↓↓↓

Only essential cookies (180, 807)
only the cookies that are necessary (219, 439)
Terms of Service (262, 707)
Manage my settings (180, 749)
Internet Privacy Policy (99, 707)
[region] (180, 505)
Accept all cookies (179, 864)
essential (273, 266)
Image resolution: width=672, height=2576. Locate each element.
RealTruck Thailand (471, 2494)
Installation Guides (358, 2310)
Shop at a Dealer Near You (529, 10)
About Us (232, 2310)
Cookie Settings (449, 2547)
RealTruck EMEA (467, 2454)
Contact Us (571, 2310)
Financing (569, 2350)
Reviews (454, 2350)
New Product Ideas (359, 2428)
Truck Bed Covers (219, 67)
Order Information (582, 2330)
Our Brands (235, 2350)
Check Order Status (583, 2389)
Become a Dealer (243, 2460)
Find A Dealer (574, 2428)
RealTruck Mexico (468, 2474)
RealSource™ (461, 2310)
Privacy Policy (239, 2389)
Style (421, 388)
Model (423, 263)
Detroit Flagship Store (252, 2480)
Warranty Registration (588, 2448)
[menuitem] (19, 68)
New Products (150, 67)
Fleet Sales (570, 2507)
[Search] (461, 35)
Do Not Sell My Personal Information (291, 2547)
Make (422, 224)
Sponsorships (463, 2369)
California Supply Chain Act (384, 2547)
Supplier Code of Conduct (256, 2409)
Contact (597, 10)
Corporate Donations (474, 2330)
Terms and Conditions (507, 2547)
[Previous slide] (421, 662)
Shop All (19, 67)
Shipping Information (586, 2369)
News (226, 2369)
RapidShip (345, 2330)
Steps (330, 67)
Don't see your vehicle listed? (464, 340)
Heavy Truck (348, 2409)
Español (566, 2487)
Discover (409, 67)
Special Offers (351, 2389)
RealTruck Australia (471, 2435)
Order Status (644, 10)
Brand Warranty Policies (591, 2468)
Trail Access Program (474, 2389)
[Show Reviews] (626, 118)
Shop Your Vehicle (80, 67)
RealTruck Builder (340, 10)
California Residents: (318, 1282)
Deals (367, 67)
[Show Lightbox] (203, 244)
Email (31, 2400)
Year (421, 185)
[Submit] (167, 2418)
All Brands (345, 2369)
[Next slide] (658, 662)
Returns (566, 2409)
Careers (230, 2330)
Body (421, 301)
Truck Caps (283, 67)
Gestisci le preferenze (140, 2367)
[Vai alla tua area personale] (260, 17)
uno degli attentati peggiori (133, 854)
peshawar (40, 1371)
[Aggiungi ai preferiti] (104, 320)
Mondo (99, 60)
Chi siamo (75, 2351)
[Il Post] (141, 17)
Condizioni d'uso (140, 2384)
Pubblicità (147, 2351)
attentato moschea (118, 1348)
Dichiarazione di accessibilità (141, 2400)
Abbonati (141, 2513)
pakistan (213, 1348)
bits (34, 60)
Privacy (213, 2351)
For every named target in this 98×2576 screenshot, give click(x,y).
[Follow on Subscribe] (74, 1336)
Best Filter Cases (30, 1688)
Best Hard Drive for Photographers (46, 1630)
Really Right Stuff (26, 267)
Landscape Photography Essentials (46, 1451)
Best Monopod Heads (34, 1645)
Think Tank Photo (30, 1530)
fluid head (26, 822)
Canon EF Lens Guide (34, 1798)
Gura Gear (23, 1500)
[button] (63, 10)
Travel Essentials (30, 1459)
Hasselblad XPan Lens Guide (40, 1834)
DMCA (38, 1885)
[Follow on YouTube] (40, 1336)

↑↑↑

▸ Work instructions
In the listing above, please copy exactly the lines from the first through the one that contains "RealTruck EMEA (467, 2454)", and no others.

▸ Solution for this exercise
Only essential cookies (180, 807)
only the cookies that are necessary (219, 439)
Terms of Service (262, 707)
Manage my settings (180, 749)
Internet Privacy Policy (99, 707)
[region] (180, 505)
Accept all cookies (179, 864)
essential (273, 266)
Image resolution: width=672, height=2576. Locate each element.
RealTruck Thailand (471, 2494)
Installation Guides (358, 2310)
Shop at a Dealer Near You (529, 10)
About Us (232, 2310)
Cookie Settings (449, 2547)
RealTruck EMEA (467, 2454)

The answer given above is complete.